-------- Given records

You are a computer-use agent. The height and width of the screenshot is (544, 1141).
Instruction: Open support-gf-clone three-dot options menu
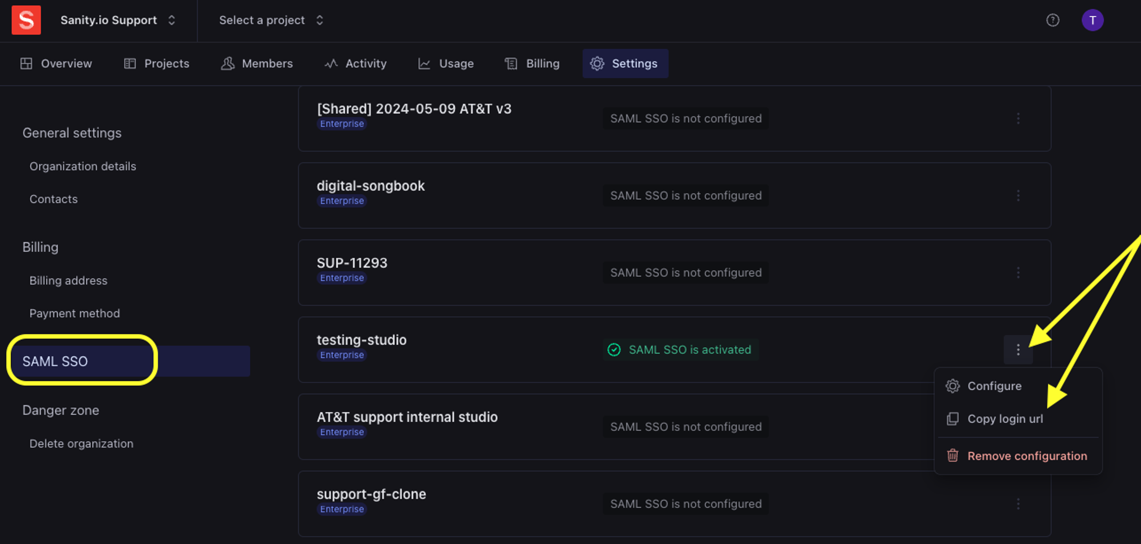coord(1018,504)
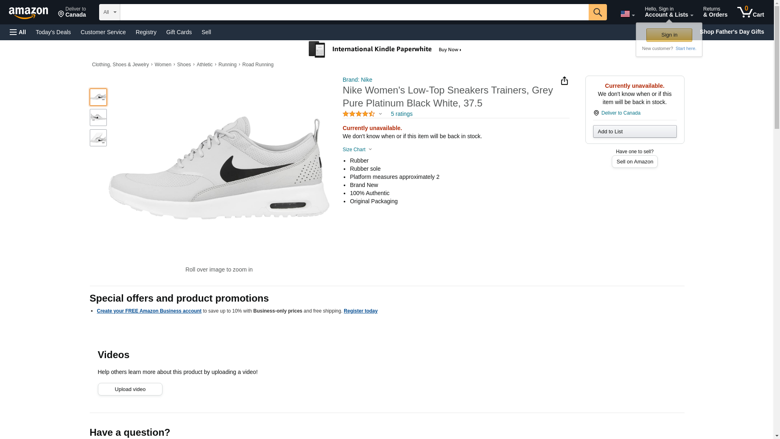The image size is (780, 439).
Task: Click the star rating icons
Action: tap(359, 114)
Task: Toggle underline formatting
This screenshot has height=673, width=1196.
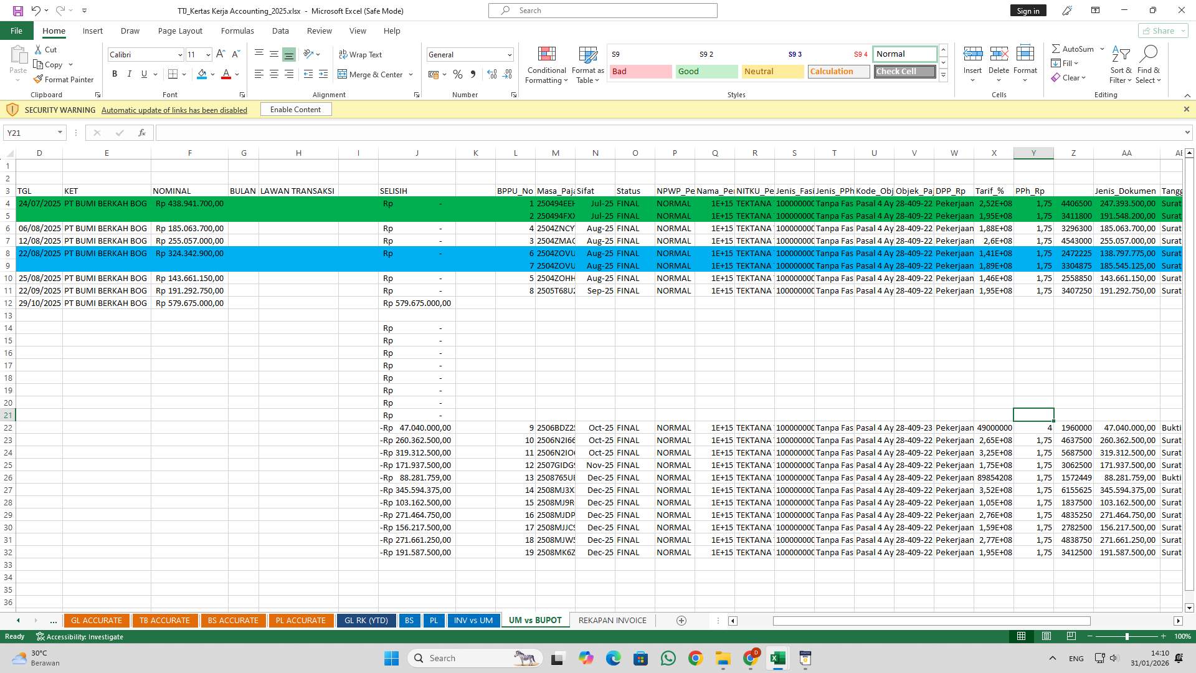Action: tap(143, 74)
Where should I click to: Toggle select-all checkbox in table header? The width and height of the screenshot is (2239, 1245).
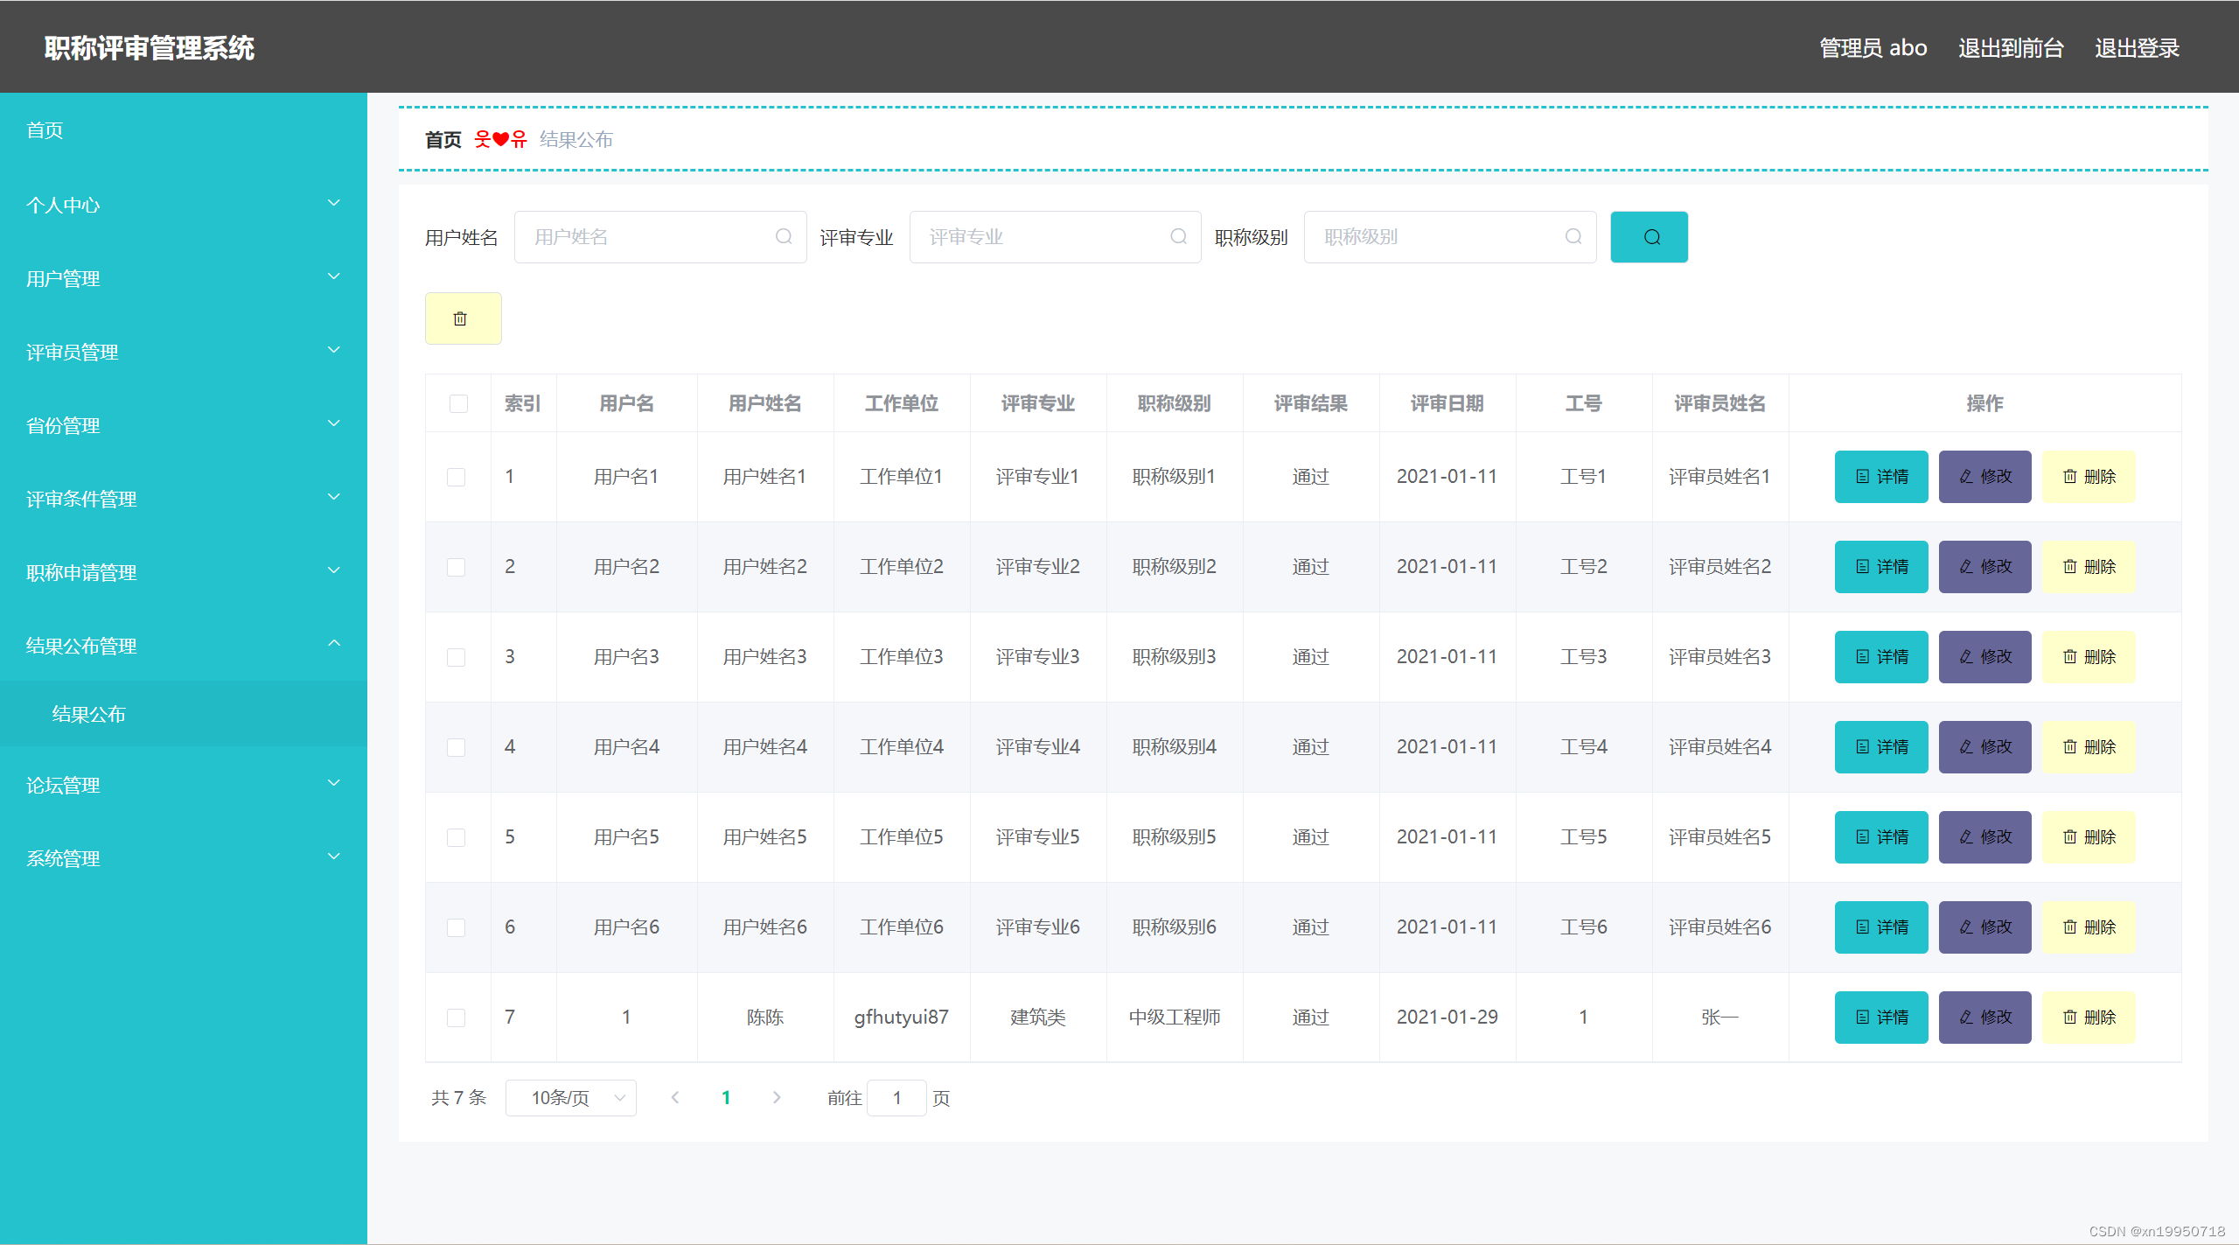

----------------

Print the records above exactly, minus pictures.

You are a computer-use agent. The height and width of the screenshot is (544, 1141).
Instruction: Open support-gf-clone three-dot options menu
coord(1018,504)
The image size is (780, 439).
Task: Click the star rating icons
Action: tap(359, 114)
Task: Toggle underline formatting
This screenshot has height=673, width=1196.
Action: tap(143, 74)
Where should I click to: Toggle select-all checkbox in table header? The width and height of the screenshot is (2239, 1245).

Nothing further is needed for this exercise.